Con los ojos no se avizoran bien las catástrofes del tiempo. No caben en las retinas. Al árbol y al cantor los une la tragedia. Un viajero se lleva la flor. «El que cruzó fue el viento / el viento pampero que se la llevó». Gardel más que cantarlo, lo llora con esa forma tan heroica en lo viril que tiene en su voz para eternizar las quejumbres del tamaño del mundo.
Pasan los días y una alegría inédita es la de esperar tus cartas. Uno vive en habladurías con uno mismo para encontrar un sentido. Y me invento para estar alegre, una imagen: la del reencuentro contigo, el otro, el esencial, que está más allá del correo y la lectura. No sé si vendrás para diciembre. No sé si me jubile a comienzos del nuevo año, y provocaría celebrarlo yendo a Buenos Aires.
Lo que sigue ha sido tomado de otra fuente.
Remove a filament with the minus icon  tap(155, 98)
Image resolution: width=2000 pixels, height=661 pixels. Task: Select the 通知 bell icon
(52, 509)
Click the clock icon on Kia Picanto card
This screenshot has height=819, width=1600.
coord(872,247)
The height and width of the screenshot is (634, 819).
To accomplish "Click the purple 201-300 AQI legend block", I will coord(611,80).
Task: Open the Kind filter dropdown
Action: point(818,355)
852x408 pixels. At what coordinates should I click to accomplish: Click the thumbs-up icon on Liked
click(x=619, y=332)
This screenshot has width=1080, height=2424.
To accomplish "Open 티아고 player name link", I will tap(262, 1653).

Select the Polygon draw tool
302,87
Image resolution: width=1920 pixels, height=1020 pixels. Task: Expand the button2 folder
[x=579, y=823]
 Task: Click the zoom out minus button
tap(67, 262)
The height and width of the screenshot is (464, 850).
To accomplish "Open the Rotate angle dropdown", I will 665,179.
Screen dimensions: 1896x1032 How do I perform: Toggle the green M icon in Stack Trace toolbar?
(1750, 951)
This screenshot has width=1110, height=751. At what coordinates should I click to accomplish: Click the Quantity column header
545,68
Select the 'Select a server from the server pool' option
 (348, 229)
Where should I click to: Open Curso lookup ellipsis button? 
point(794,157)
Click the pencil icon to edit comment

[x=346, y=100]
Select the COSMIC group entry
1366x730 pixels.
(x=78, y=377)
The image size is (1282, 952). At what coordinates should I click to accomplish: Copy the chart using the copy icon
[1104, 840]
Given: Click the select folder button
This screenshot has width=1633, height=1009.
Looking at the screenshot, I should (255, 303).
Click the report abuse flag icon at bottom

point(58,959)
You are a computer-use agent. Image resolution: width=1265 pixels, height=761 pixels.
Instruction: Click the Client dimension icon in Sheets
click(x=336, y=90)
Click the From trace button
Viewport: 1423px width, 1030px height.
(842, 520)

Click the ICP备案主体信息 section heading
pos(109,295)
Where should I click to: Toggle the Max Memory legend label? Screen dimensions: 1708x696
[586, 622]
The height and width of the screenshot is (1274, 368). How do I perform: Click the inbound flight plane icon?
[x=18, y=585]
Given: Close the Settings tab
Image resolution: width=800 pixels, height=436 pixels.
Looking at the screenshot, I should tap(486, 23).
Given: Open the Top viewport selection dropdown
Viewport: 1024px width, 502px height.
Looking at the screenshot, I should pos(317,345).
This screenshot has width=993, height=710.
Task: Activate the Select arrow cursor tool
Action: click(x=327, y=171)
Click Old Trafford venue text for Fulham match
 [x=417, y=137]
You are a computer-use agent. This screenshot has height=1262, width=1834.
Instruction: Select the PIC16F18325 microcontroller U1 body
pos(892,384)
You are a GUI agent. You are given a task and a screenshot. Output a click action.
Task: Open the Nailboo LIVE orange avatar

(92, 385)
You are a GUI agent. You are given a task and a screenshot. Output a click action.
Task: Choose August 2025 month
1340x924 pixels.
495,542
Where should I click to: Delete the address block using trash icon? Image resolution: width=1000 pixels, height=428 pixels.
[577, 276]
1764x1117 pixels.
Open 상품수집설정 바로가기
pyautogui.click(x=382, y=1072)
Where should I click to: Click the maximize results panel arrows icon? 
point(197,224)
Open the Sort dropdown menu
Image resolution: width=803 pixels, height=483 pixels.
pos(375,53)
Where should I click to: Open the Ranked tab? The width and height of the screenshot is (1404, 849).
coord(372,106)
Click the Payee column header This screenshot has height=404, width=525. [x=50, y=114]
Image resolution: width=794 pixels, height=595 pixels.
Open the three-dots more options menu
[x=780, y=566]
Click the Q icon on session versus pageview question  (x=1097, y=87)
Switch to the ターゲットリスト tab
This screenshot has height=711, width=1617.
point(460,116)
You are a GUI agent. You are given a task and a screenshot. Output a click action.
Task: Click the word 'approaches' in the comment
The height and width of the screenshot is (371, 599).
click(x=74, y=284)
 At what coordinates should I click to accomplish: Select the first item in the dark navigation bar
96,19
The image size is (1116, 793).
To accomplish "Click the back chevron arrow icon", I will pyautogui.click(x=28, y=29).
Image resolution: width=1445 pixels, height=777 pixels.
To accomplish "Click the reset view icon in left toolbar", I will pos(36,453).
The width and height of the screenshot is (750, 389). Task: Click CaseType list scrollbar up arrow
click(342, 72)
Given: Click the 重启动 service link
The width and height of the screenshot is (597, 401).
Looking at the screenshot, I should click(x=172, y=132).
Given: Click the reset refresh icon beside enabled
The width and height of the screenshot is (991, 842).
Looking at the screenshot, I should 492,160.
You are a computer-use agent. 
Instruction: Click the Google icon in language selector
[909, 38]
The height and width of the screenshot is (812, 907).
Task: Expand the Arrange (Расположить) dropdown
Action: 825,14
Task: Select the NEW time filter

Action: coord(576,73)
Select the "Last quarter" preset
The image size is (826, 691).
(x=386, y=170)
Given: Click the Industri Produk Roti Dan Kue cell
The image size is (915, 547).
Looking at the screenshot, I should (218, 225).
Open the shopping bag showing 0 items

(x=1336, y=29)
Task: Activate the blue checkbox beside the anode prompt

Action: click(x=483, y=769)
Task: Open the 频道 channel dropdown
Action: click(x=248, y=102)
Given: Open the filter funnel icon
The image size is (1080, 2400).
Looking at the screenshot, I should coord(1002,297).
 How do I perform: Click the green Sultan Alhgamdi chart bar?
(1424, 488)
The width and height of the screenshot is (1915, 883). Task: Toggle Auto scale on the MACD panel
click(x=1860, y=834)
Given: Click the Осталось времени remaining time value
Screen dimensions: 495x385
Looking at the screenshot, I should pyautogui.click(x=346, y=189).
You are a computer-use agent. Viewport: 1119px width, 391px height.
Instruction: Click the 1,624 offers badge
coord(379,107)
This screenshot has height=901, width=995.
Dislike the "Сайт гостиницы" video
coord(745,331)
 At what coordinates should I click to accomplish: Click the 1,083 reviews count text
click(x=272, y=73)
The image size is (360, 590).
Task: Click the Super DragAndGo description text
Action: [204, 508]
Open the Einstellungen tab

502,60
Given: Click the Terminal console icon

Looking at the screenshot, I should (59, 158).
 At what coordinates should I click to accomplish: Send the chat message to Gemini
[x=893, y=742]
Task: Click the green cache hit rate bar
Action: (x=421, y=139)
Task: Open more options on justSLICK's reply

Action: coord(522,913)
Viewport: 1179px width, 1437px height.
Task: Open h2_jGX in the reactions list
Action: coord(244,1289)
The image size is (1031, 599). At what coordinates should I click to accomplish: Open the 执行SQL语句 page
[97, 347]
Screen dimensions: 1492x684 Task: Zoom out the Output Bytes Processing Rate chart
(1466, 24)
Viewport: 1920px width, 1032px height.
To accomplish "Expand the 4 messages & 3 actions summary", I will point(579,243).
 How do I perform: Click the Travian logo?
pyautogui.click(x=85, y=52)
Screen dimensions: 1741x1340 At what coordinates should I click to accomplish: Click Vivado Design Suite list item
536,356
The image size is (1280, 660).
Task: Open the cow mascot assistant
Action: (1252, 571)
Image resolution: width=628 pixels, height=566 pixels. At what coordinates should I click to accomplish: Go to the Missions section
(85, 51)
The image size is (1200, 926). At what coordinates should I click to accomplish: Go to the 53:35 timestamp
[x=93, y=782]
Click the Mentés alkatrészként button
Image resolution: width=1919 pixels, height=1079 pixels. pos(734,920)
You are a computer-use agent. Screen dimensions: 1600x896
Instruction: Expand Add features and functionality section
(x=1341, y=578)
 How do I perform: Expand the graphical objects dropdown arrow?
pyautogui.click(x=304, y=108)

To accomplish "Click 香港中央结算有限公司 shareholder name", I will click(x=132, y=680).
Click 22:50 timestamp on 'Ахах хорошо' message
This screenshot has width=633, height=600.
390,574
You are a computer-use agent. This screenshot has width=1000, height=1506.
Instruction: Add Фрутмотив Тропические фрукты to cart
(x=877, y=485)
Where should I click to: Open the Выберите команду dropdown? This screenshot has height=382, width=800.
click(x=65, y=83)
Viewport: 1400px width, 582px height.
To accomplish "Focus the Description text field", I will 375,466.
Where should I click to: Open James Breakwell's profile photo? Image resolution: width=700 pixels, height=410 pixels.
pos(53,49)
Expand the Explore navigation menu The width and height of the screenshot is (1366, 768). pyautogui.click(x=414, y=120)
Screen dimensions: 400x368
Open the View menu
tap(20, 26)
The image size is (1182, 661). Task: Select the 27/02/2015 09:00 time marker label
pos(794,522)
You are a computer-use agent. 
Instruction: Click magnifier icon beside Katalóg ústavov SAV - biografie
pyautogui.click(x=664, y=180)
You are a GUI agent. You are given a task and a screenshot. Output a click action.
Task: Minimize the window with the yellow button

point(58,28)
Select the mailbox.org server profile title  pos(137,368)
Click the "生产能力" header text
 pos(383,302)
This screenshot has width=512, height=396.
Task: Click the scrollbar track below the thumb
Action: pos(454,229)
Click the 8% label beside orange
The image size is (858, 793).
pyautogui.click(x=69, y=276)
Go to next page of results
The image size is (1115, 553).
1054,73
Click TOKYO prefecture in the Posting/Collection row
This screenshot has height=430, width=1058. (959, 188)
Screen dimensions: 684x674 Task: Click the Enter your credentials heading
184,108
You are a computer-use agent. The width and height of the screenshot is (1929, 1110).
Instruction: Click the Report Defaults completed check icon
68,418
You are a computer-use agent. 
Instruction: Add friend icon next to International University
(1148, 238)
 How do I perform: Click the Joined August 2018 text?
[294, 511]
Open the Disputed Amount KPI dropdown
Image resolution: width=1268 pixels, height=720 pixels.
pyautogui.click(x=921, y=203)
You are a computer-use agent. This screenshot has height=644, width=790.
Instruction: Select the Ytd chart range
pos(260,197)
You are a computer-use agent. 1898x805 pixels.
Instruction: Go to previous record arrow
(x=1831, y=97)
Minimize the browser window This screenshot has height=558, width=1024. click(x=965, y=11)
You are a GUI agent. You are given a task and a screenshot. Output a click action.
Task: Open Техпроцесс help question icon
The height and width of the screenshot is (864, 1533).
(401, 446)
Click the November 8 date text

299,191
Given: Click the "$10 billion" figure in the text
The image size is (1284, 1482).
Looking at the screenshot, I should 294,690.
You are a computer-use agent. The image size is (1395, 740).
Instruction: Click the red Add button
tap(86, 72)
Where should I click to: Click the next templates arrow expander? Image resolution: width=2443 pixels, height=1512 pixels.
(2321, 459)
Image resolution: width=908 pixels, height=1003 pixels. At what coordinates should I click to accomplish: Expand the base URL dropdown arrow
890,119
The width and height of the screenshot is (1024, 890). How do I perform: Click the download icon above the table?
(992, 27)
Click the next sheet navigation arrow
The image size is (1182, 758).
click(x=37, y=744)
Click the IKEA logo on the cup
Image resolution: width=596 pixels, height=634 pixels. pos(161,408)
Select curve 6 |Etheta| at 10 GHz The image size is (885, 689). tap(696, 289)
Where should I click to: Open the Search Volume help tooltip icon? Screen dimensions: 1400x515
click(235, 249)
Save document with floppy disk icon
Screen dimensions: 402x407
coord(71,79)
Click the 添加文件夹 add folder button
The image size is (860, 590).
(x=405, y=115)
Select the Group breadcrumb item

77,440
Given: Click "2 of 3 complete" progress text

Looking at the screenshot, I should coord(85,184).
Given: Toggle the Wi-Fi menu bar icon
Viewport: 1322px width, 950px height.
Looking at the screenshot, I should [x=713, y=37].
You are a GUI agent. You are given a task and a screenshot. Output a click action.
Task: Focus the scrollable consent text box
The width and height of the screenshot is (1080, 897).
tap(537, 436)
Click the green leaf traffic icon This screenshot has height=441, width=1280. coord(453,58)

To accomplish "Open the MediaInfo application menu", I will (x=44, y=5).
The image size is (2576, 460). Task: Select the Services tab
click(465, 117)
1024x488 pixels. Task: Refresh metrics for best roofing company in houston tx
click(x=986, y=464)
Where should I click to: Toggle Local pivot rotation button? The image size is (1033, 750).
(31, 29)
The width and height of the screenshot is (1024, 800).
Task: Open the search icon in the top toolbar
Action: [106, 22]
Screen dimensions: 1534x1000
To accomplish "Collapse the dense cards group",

En fin, yo te veo siempre aquí en Caracas.
Un gran abrazo…
Sí, los árboles en Buenos Aires son como el de aquella escena de «Lo que el viento se llevó». «Are you telling me, Scarlet O’Hara that Tara doesn’t mean anything to you?«. Serpientes disecadas, de los que necesitarían un psicoanalista, nada que ver con la pobre matica que había llevado yo al depto de San Fernando.
Cuarta carta
«No quiero que sigas apareciendo y desapareciendo tan súbitamente. ¡Si le das a uno vértigo! Y esa vez desapareció muy lentamente, empezando por la punta de la cola y terminando por la sonrisa, que se mantuvo ahí durante un tiempo después de todo lo demás».
Ahora, diez años después de aquel parpadeo, está allí, chiquito, asomado, verde grueso, gordo, sano; todavía con la tierra seca creció un palo de la felicidad frente a mi ventana en Caracas. Me recibe como Argos a Ulises, me mira, me saca el sucio del ojo, aguándomelo. Siempre he creído en los buenos augurios y éste ha sido uno de los más inquietantes.
última carta
«Aunque consiguió arrancar muy hermosos junquillos mientras el bote pasaba, había siempre uno más bello que no conseguía alcanzar. ¡Los más bonitos siempre están lejos! Exclamó por fin, con un suspiro, ante el empeño de los junquillos por crecer tan lejos».